■ PROBLEM DESCRIPTION
Rewrite the lines below as a Markdown table with the columns Row and Line, numbering each row and leaving out blank lines. Omit the pictures from your answer.

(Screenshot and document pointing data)
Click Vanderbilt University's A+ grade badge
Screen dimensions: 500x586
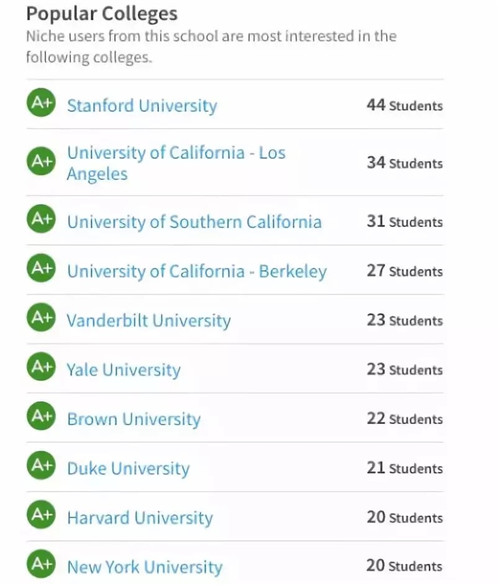pos(41,317)
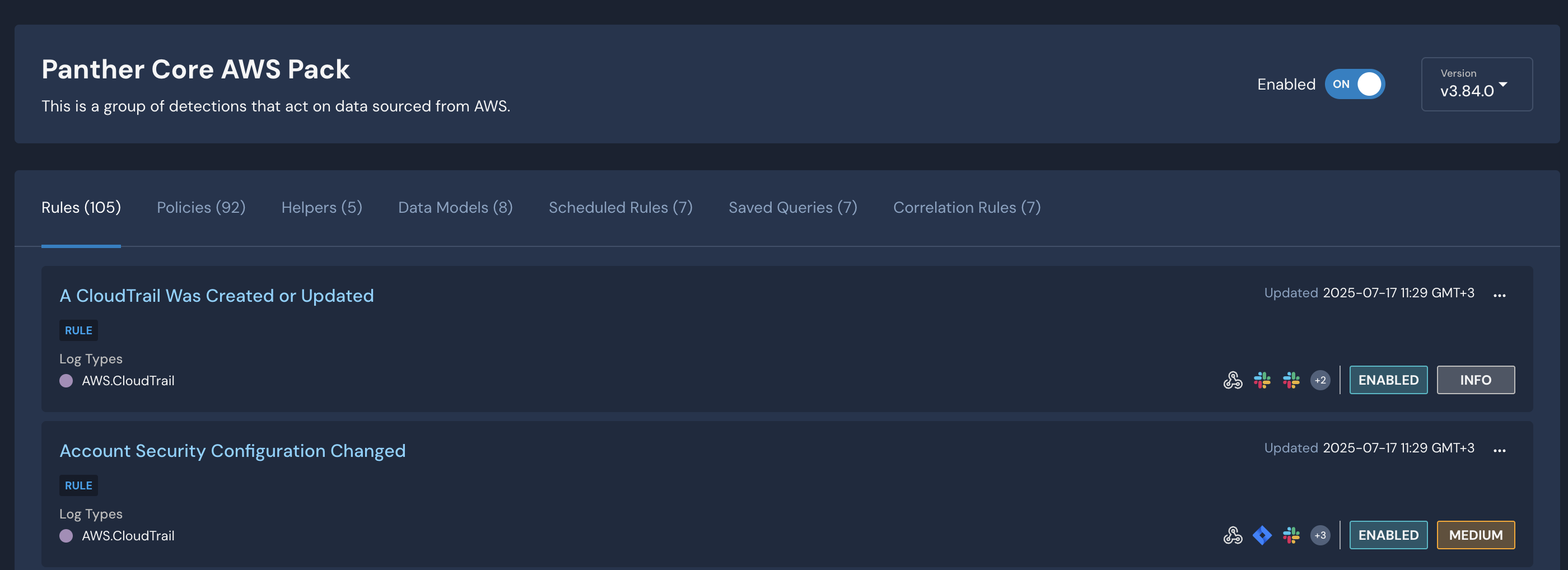
Task: Open the overflow menu on Account Security rule
Action: (1499, 450)
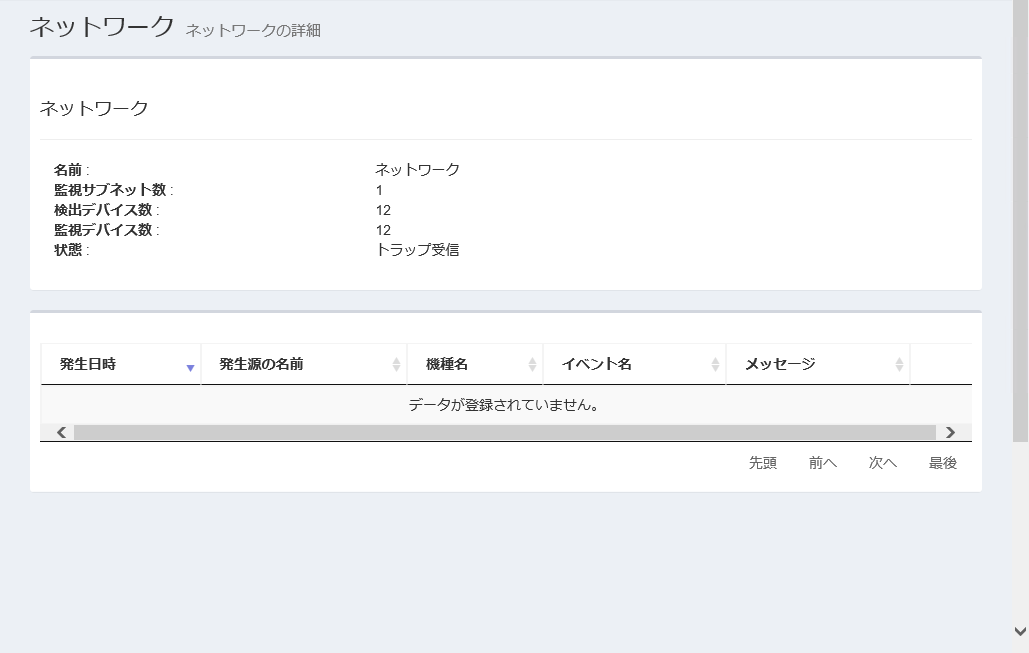The width and height of the screenshot is (1029, 653).
Task: Click the sort arrows icon beside イベント名
Action: tap(715, 365)
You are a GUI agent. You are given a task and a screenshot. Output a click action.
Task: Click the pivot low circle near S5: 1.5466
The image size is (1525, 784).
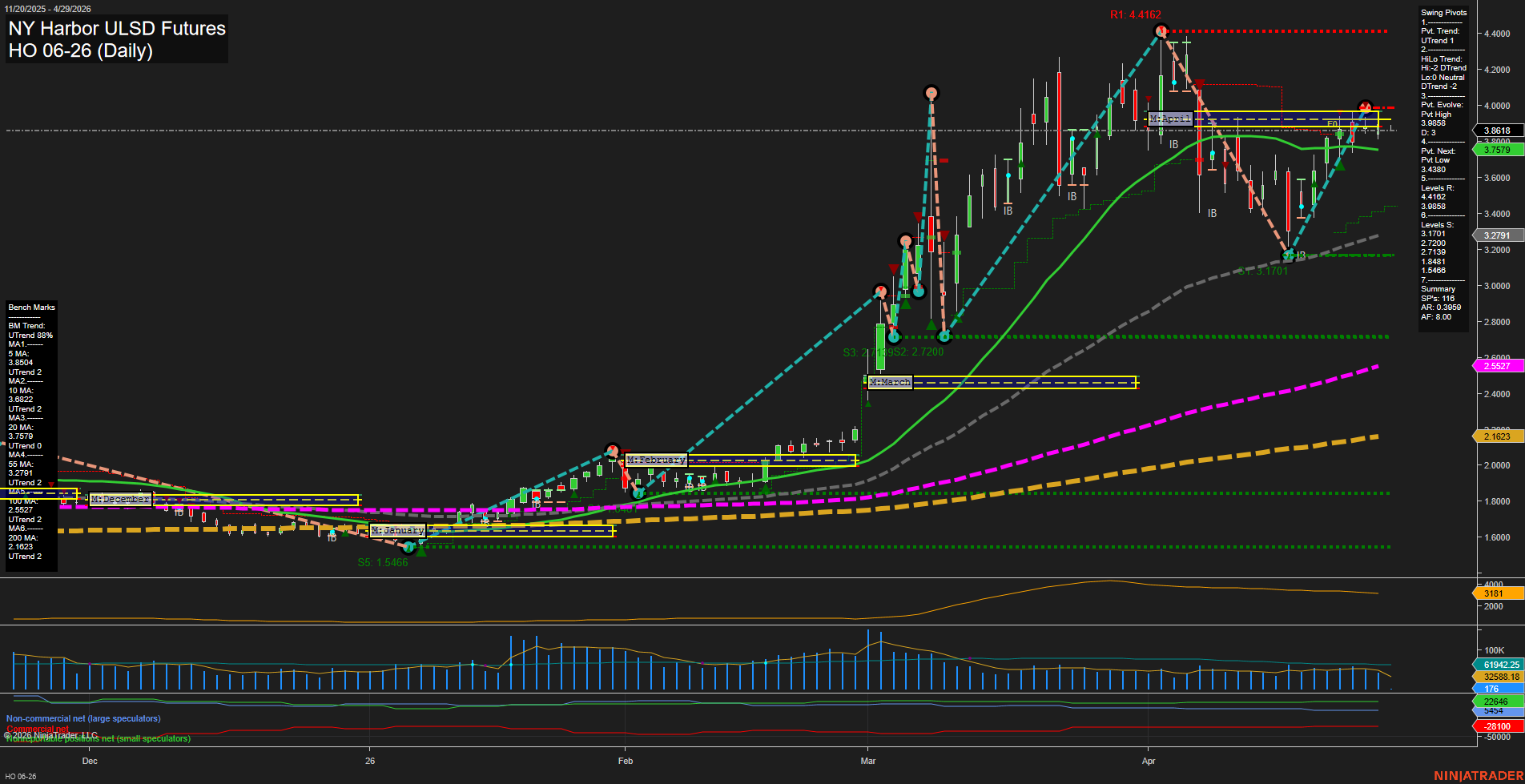[x=408, y=547]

■ COMPLETE RESPONSE
| Row | Line |
|---|---|
| 1 | Click Vanderbilt University's A+ grade badge |
| 2 | Screen dimensions: 500x586 |
| 3 | pos(41,317) |
| 4 | Task: Open the overflow menu on Account Security rule |
| 5 | Action: (1499, 450) |
| 6 | The width and height of the screenshot is (1029, 653). |
| 7 | Task: Click the sort arrows icon beside イベント名 |
| 8 | Action: tap(715, 365) |
| 9 | You are a GUI agent. You are given a task and a screenshot. Output a click action. |
| 10 | Task: Click the pivot low circle near S5: 1.5466 |
| 11 | The image size is (1525, 784). |
| 12 | [x=408, y=547] |